With "computer" as the search word, show every line of the material that has it.

Records provided Block Start

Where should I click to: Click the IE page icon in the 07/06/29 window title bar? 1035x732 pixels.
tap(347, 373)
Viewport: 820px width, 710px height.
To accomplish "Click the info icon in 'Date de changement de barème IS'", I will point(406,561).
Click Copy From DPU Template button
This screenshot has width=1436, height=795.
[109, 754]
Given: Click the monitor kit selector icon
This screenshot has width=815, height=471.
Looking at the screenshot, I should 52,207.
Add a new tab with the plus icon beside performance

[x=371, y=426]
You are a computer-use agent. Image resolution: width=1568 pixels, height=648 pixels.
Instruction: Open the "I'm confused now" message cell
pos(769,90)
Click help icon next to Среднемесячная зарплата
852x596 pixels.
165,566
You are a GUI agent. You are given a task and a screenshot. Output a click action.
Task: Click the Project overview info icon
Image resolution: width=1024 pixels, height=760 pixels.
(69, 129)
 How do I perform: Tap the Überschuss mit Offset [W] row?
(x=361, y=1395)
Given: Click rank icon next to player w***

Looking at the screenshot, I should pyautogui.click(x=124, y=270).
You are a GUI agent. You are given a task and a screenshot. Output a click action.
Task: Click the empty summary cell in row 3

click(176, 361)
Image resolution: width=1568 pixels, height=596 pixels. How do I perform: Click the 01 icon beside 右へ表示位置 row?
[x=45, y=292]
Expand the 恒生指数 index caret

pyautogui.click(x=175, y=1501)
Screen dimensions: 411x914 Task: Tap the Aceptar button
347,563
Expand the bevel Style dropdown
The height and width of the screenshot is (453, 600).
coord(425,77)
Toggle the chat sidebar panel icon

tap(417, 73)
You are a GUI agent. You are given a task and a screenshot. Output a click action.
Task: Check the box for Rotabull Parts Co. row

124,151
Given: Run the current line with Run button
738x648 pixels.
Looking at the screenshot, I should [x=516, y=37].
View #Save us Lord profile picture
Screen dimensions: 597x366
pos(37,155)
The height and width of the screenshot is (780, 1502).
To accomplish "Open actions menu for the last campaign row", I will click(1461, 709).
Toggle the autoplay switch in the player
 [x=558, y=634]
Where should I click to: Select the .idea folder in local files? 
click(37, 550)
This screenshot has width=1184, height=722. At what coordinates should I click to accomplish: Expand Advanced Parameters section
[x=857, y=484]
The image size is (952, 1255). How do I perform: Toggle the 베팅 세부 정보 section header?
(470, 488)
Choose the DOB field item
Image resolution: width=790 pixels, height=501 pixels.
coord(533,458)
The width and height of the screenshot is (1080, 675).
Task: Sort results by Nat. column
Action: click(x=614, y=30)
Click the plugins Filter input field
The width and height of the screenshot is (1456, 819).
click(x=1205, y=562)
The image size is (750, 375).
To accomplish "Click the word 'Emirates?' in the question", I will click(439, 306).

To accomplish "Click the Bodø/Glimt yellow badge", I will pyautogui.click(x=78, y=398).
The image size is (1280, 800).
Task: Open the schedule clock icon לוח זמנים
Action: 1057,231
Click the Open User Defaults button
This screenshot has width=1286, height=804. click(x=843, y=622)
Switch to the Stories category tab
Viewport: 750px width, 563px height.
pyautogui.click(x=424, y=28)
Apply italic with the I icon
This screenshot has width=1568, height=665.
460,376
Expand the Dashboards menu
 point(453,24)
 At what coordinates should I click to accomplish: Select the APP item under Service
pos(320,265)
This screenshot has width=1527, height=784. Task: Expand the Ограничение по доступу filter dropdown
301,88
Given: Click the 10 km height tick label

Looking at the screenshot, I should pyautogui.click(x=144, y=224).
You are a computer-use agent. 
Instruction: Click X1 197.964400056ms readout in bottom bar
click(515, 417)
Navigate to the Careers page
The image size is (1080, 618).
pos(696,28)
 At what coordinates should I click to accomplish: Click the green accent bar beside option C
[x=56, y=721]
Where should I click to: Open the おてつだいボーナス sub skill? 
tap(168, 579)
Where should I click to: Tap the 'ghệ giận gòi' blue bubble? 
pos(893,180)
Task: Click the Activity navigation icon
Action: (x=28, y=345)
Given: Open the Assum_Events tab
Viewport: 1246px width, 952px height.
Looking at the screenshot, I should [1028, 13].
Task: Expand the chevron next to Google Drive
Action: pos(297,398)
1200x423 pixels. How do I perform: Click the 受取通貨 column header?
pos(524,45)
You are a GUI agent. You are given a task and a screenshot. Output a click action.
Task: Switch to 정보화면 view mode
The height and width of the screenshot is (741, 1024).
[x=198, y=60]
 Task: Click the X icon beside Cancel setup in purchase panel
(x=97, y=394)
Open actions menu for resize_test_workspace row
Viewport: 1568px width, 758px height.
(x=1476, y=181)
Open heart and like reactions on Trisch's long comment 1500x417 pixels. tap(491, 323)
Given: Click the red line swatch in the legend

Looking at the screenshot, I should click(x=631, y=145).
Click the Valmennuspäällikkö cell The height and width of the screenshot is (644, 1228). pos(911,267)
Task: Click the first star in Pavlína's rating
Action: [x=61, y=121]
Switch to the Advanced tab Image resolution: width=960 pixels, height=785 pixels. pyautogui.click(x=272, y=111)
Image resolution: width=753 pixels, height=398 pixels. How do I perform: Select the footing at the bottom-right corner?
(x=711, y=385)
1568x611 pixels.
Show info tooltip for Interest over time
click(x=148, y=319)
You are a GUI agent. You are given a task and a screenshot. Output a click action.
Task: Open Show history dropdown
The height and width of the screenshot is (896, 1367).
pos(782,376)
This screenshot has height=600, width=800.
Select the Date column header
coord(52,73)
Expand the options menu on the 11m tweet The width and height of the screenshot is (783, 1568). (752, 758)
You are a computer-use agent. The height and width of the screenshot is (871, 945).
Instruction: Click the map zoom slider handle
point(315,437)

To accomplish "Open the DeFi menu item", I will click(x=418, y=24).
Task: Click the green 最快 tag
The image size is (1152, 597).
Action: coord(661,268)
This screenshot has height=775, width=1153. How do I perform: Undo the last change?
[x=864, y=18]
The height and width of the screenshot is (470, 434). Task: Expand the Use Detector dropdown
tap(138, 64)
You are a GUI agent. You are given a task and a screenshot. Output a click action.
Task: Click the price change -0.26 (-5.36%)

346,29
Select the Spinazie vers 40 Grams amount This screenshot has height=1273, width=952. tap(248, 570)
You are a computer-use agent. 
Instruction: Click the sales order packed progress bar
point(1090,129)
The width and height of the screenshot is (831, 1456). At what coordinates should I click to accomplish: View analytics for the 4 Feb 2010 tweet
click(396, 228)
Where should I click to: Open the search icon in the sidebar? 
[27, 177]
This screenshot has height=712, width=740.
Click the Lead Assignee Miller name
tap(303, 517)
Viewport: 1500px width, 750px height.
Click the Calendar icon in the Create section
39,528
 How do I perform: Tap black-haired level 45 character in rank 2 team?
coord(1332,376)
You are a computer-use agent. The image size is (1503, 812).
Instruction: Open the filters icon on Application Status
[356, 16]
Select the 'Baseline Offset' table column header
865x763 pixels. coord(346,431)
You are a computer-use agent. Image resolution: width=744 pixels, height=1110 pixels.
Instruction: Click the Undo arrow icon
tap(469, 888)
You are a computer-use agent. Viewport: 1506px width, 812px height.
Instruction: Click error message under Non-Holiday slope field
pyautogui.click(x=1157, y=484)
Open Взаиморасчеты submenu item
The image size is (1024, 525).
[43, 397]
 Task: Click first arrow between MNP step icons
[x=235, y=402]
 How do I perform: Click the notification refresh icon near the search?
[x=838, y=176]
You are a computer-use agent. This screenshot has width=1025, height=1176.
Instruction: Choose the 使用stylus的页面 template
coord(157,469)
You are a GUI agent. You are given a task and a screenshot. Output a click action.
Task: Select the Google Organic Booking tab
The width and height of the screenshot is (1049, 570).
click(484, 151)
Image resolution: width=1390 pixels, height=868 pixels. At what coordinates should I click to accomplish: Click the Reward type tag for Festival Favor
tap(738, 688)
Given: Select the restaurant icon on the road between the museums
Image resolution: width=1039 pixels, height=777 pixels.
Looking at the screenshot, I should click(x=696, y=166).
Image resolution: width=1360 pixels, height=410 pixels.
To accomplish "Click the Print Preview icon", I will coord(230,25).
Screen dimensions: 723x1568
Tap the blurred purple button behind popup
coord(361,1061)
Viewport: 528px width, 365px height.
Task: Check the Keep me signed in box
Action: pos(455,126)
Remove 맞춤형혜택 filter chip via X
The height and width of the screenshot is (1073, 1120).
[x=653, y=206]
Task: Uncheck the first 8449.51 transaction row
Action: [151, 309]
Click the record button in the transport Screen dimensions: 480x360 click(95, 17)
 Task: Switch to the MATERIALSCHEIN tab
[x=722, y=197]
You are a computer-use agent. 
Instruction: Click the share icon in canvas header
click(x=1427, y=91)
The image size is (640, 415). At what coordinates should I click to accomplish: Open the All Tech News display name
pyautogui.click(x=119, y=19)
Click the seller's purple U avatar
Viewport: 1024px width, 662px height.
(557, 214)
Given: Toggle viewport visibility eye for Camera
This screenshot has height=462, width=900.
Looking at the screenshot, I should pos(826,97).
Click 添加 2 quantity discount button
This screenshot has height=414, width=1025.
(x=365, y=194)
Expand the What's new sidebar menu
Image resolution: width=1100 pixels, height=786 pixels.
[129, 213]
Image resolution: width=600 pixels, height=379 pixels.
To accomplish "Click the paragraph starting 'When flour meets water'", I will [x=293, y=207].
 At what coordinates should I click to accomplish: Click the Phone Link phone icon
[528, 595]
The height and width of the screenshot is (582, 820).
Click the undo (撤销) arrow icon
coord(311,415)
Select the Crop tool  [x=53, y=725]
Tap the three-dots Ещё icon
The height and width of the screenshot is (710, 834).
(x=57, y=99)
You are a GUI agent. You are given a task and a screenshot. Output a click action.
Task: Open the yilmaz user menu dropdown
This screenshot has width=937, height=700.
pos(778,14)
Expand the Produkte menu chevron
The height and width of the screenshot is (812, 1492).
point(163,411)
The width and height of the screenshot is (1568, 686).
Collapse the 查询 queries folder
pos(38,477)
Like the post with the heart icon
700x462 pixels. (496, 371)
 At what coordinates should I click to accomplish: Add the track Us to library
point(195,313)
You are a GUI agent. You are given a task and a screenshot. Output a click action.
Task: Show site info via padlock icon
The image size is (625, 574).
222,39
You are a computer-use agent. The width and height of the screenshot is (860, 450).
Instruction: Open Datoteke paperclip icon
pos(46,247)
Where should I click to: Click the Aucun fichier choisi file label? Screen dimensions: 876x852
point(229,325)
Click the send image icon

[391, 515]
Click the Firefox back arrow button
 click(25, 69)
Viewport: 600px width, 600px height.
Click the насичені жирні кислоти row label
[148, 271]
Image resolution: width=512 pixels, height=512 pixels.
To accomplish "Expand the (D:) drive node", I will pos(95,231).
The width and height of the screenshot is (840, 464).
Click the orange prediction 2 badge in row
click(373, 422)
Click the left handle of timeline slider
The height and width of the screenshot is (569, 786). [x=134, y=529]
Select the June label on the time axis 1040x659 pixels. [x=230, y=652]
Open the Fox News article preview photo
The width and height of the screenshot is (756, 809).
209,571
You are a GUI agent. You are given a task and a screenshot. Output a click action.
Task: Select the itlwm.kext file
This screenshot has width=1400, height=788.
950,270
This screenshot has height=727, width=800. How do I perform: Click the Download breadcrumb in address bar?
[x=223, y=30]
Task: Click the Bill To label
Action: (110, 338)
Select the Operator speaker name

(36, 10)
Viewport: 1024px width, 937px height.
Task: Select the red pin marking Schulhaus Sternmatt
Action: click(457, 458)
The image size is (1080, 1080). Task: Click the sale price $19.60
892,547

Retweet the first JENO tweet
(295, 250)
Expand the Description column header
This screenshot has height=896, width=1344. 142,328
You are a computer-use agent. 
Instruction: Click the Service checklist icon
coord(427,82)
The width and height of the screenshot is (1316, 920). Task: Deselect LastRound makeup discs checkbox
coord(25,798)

Records provided Block End

> **Expected answer**:
You are a computer-use agent. Image resolution: width=1568 pixels, height=648 pixels.
You are a computer-use agent. 
You are a computer-use agent. The height and width of the screenshot is (871, 945).
You are a computer-use agent. 
You are a computer-use agent. The image size is (1503, 812).
You are a computer-use agent. Image resolution: width=744 pixels, height=1110 pixels.
You are a computer-use agent. Viewport: 1506px width, 812px height.
You are a computer-use agent. This screenshot has width=1025, height=1176.
You are a computer-use agent. 
You are a computer-use agent. The width and height of the screenshot is (860, 450).
You are a computer-use agent. 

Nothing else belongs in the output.